Ontvangen 30 januari 2002

De ondergetekenden stellen het volgende amendement voor:

Na artikel II wordt twee nieuwe artikelen ingevoegd, luidende:

ARTIKEL IIA

Onze Minister van Volksgezondheid, Welzijn en Sport zendt in overeenstemming met Onze Minister van Justitie na twee jaar na de inwerkingtreding van paragraaf 1b van hoofdstuk II van de Wet bijzondere opnemingen in psychiatrische ziekenhuizen aan de Staten-Generaal een verslag over de doeltreffendheid en de effecten van deze paragraaf in de praktijk.

ARTIKEL IIB

Paragraaf 1b van hoofdstuk II van de Wet bijzondere opneminge in psychiatrische ziekenhuizen, zoals deze bij deze wet is ingevoerd, vervalt een jaar na het uitbrengen van het in artikel IIA bedoelde verslag, tenzij bij algemene maatregel van bestuur anders wordt bepaald.

Toelichting

Omdat de observatiemachtiging een nieuwe maatregel is waarvan de uitwerking in de praktijk moet blijken, is het van belang deze maatregel te evalueren. Dit doet ook recht aan de maatschappelijke discussie over effecten van dwangmaatregelen en zorg voor verkommerden en verloederden.

De idee van de koppeling tussen de evaluatie en de horizonbepaling is dat in de Staten-Generaal een discussie zal plaatsvinden aan de hand van de evaluatie. Is de conclusie dat de observatiemachtiging een nuttig instrument is, dan zal bij AMVB worden bepaald dat de machtiging niet vervalt.

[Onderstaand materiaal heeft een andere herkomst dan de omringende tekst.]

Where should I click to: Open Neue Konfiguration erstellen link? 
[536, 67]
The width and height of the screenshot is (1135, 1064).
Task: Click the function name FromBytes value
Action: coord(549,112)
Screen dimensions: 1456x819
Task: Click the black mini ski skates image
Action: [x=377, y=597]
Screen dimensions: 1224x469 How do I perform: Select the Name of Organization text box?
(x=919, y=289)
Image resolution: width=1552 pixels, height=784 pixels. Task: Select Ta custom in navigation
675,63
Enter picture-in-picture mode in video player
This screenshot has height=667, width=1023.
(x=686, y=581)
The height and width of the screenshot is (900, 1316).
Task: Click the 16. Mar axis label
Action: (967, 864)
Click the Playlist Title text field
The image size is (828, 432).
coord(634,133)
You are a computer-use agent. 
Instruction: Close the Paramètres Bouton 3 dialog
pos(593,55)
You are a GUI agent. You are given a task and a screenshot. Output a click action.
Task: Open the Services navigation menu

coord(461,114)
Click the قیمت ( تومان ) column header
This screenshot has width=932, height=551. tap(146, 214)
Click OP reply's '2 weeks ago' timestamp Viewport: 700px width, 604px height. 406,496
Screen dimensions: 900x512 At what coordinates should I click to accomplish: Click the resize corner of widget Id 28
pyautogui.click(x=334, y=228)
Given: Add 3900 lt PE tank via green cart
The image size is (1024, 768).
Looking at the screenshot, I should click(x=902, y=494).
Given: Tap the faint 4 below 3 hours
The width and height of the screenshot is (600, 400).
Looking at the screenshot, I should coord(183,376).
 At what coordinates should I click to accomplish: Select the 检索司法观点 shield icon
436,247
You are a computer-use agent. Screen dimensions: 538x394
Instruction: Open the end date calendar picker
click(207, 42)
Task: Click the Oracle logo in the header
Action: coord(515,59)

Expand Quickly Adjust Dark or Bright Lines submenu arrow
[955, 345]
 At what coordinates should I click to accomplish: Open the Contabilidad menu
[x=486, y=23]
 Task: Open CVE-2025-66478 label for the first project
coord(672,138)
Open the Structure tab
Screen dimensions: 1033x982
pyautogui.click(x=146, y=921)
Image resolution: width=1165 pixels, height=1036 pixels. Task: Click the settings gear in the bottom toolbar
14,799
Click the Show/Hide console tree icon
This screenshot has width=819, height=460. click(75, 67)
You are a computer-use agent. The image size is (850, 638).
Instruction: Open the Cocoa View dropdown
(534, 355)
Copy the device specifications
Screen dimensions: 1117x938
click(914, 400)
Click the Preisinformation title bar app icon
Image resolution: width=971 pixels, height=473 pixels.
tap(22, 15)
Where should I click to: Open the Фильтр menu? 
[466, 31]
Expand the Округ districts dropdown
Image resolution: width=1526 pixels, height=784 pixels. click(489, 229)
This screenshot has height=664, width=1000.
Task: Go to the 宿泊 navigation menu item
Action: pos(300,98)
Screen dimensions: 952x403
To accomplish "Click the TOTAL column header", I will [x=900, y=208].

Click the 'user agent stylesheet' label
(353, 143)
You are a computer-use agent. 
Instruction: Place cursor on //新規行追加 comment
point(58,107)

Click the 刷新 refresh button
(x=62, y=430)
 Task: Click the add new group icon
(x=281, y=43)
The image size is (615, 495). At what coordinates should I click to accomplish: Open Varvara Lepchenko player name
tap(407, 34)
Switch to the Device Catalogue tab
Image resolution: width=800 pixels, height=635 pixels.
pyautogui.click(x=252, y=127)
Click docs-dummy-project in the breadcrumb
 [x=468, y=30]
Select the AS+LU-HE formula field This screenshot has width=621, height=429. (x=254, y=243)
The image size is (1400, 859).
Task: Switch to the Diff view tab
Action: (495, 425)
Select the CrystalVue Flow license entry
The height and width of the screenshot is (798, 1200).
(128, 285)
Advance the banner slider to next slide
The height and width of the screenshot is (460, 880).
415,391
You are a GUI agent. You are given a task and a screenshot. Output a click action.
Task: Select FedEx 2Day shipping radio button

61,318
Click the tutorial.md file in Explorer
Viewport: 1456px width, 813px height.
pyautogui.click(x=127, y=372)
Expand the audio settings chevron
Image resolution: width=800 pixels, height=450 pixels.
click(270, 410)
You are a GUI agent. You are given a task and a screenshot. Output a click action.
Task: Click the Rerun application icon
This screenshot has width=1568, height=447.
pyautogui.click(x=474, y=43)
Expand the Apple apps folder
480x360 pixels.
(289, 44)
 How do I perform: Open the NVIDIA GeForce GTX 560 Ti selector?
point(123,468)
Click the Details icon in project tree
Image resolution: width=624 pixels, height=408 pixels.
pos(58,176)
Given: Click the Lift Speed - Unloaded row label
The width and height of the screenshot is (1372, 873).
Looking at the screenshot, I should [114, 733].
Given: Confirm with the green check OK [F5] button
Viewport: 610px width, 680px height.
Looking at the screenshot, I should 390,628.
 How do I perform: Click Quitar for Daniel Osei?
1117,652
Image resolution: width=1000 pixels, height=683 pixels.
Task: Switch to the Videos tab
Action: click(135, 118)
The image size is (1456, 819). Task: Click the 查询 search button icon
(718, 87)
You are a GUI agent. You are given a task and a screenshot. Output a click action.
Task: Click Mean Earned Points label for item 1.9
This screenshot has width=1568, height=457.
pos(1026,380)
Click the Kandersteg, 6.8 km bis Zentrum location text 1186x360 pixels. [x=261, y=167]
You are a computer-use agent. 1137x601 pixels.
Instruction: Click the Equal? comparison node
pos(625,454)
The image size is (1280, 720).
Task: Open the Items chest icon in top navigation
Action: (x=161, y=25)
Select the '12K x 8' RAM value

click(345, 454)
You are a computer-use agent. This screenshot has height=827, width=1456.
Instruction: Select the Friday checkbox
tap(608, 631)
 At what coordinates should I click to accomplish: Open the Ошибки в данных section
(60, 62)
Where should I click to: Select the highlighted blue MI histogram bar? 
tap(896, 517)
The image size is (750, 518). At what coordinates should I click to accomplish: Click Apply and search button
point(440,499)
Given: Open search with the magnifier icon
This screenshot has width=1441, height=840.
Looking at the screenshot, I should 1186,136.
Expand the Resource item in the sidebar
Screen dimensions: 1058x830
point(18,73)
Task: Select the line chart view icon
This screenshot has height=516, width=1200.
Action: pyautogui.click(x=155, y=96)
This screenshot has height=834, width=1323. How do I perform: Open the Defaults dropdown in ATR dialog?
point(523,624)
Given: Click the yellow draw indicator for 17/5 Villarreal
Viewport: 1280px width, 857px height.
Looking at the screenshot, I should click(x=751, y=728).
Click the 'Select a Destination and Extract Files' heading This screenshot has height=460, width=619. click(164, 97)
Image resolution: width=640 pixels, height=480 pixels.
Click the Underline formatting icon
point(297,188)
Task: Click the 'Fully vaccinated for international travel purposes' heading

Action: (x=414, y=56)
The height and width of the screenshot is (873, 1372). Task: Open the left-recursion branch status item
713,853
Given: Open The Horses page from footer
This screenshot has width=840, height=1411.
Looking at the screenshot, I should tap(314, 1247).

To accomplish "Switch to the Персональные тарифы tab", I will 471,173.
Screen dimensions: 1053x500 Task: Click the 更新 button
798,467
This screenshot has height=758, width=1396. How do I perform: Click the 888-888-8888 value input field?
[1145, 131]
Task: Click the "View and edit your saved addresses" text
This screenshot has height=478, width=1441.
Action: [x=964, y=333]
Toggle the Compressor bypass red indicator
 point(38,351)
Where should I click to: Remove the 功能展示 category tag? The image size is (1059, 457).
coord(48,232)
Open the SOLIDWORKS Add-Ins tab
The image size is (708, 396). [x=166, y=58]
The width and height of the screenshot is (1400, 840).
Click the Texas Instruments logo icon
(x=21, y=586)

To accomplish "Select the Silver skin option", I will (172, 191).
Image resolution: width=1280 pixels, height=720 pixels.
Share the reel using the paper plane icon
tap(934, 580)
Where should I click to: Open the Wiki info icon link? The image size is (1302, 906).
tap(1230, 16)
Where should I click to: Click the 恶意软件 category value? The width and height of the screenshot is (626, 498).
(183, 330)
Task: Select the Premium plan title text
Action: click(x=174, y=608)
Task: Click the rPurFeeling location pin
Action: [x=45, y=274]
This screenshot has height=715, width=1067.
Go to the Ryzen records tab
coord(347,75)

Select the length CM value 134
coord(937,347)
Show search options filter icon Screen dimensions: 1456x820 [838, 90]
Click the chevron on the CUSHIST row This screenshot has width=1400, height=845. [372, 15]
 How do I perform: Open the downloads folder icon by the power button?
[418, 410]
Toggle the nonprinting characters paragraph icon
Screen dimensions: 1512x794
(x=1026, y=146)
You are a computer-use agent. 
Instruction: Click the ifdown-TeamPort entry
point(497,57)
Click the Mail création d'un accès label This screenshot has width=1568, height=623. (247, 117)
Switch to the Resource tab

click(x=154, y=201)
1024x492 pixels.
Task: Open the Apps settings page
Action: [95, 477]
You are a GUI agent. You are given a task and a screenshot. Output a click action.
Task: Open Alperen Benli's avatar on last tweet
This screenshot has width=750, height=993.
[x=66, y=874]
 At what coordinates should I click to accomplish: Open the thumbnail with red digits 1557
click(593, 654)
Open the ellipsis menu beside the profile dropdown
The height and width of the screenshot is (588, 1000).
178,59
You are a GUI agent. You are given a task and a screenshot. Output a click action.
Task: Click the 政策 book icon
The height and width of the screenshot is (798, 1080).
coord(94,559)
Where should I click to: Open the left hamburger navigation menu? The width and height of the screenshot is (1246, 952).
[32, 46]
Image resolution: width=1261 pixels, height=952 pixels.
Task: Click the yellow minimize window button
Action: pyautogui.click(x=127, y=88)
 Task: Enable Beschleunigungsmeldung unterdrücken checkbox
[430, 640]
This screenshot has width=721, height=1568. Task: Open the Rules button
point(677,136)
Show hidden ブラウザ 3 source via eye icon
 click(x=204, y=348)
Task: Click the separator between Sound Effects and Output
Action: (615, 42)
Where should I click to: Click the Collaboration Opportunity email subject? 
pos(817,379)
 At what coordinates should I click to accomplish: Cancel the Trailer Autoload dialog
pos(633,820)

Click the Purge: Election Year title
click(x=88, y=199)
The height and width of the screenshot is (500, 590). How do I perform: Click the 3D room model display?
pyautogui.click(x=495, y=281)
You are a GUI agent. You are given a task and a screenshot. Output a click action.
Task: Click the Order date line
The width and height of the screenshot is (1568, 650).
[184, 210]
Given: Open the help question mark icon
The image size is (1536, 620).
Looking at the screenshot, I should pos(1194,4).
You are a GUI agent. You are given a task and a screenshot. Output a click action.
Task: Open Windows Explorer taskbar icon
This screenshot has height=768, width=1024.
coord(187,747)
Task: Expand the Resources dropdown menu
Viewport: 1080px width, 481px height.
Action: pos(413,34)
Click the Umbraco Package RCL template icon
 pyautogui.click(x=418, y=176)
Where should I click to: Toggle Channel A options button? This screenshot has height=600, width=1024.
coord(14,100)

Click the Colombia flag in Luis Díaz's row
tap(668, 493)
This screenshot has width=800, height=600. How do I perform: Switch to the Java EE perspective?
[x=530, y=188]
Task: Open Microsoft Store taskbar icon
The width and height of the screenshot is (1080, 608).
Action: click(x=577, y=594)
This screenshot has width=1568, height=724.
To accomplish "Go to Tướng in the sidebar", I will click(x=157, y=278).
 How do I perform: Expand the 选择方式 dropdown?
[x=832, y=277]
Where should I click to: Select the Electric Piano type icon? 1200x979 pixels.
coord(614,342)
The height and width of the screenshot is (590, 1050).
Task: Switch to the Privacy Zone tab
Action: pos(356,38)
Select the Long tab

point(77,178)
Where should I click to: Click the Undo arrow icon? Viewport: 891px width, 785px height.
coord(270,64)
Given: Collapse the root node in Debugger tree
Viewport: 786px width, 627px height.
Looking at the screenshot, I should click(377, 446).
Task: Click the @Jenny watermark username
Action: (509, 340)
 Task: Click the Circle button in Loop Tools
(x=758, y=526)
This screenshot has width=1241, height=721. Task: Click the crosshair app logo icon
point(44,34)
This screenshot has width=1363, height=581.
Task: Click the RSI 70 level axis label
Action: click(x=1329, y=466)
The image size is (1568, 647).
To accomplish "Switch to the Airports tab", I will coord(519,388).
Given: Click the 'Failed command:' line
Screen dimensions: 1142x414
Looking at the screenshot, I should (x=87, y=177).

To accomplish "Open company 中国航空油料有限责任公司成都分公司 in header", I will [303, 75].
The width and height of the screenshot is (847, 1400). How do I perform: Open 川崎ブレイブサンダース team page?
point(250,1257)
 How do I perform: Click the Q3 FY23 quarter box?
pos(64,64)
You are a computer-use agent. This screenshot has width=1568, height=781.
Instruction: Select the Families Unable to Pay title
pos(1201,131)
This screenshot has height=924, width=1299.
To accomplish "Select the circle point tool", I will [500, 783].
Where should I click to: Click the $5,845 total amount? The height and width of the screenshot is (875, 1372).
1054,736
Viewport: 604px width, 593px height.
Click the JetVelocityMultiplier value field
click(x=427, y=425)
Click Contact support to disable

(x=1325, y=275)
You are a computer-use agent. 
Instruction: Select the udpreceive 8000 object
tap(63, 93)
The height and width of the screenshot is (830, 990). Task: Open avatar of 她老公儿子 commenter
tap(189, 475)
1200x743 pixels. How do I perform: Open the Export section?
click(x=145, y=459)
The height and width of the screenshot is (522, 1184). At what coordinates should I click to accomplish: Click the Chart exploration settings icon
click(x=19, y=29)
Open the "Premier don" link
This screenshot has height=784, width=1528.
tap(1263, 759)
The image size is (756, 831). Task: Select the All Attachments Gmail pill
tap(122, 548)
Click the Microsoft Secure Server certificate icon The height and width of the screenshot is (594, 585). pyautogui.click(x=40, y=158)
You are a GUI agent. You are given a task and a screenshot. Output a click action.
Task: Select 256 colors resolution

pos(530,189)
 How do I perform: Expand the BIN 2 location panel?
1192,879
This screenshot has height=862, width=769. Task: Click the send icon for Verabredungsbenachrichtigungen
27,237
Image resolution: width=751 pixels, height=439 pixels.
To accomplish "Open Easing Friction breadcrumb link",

Is de conclusie dat het instrument wel toegevoegde waarde heeft, maar dat wel aanpassingen noodzakelijk zijn, dan zal de AMVB moeten worden gemaakt waardoor de observatiemachtiging blijft voortduren en zullen de noodzakelijke wijzigingen bij wijzigingswet in de wet Bopz moeten worden aangebracht. Blijkt het geen nuttig instrument dan zal de AMVB niet worden vastgesteld.